WORKING DATA =>

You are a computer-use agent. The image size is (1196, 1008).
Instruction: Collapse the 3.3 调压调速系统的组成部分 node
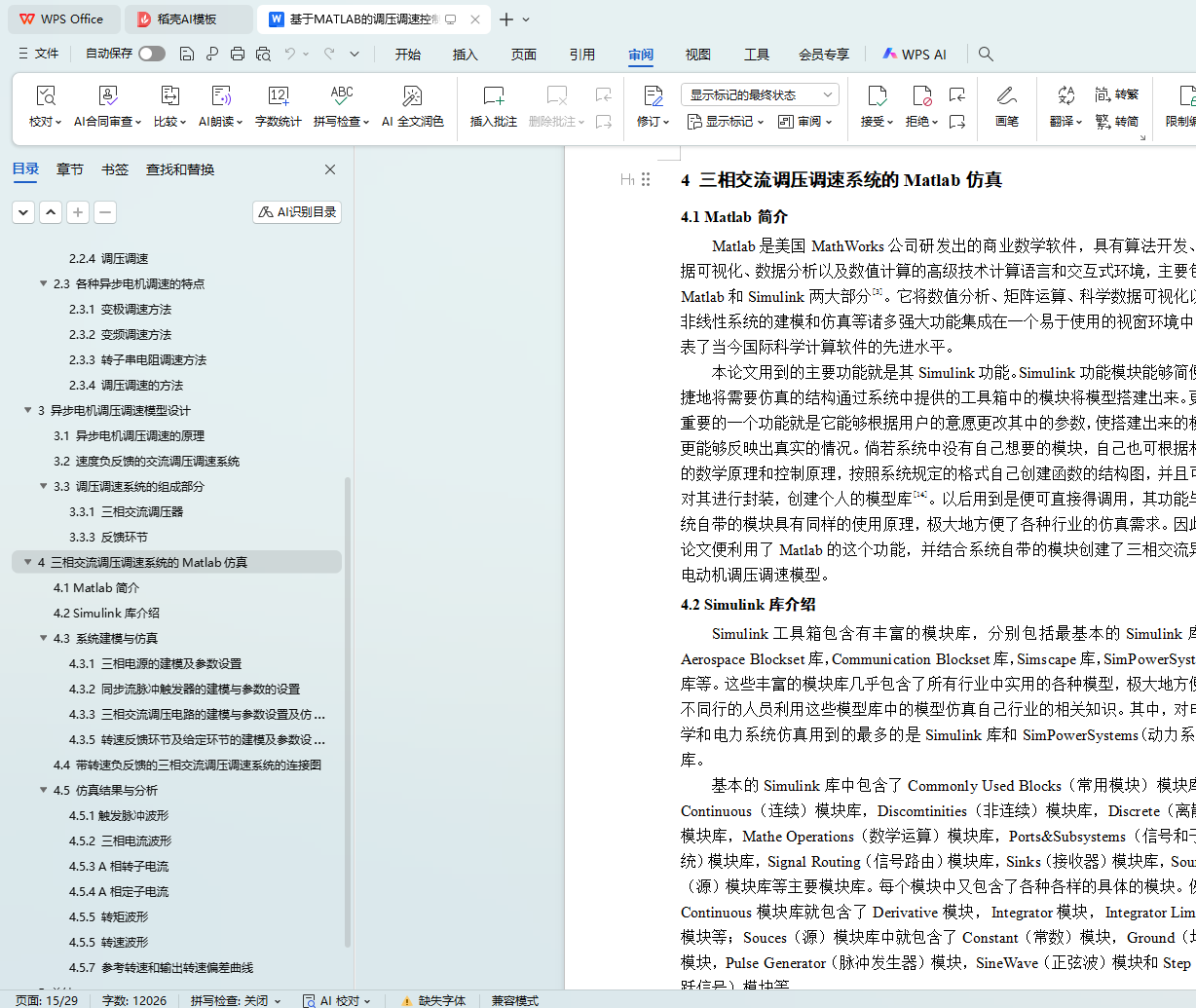pyautogui.click(x=44, y=486)
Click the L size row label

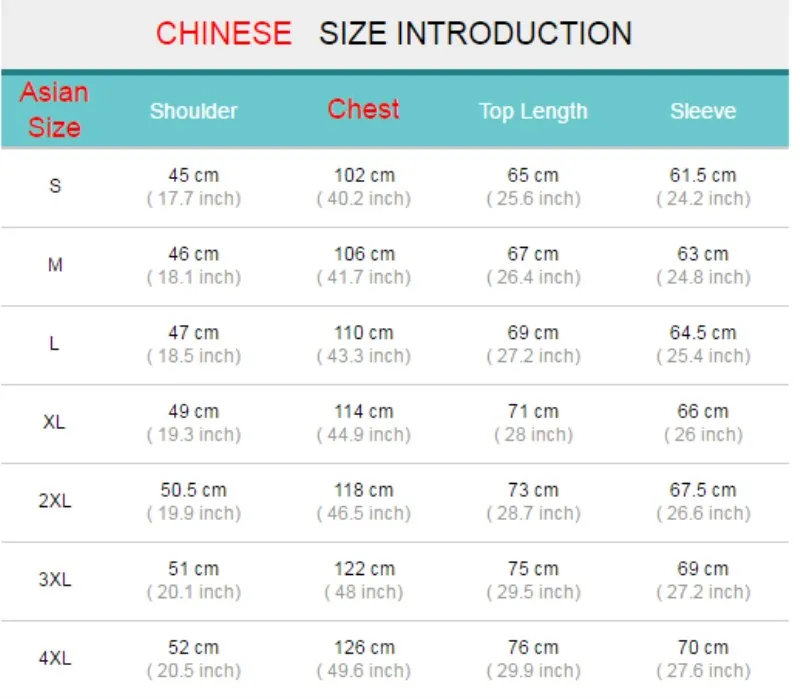54,343
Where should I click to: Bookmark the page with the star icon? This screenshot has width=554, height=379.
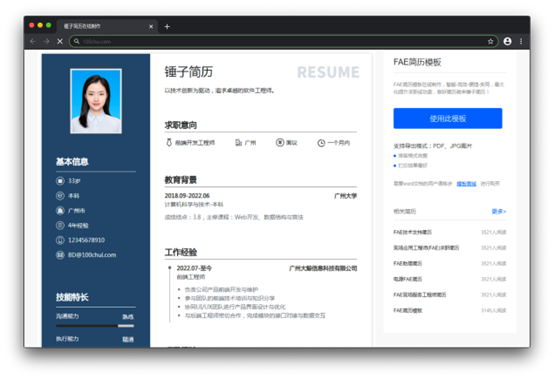(490, 41)
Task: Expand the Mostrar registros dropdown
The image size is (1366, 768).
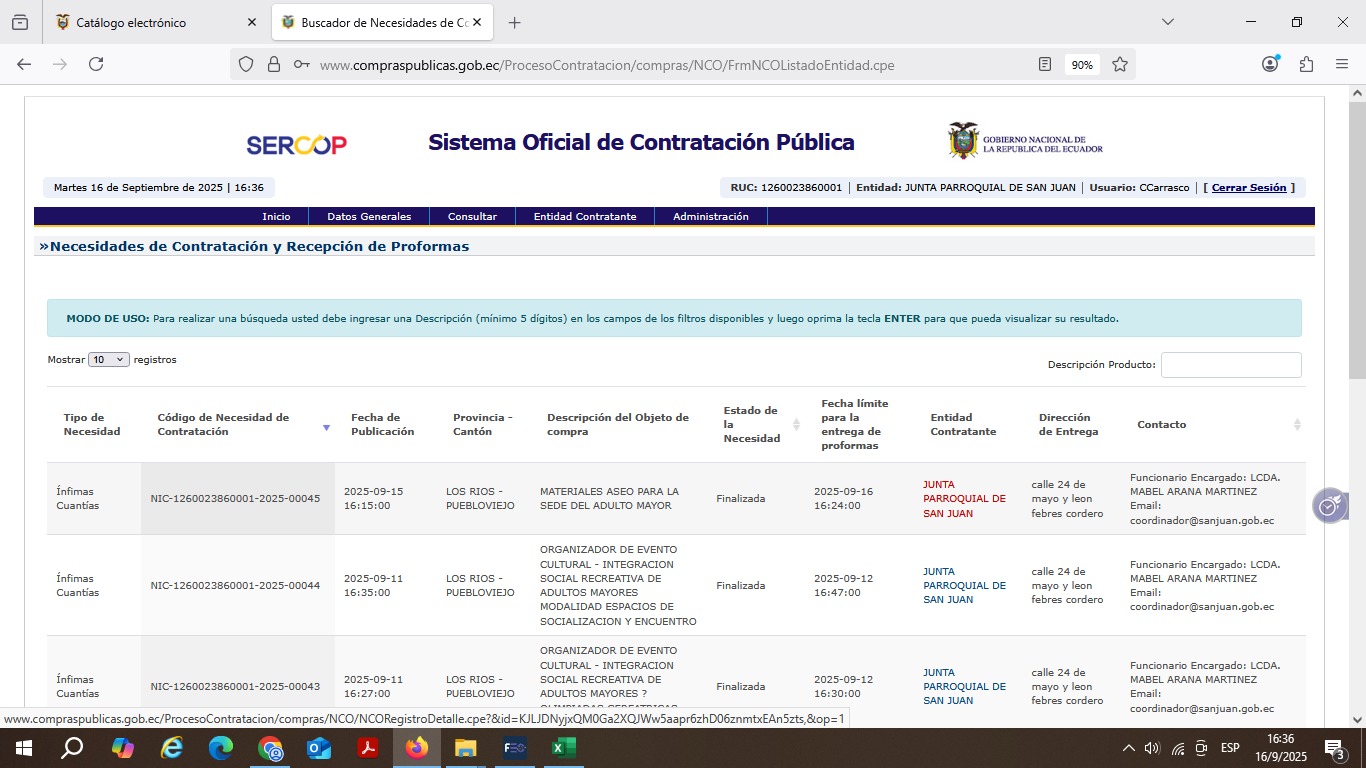Action: pos(109,360)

WHAT THE TASK ASKS => Copy out each record shown above without alteration, skipping any picture.

OUTPUT BELOW =>
You are a computer-use agent. The image size is (1196, 1008).
Instruction: Collapse the 3.3 调压调速系统的组成部分 node
pyautogui.click(x=44, y=486)
Click the L size row label

54,343
Where should I click to: Bookmark the page with the star icon? This screenshot has width=554, height=379.
(490, 41)
Task: Expand the Mostrar registros dropdown
The image size is (1366, 768).
Action: pos(109,360)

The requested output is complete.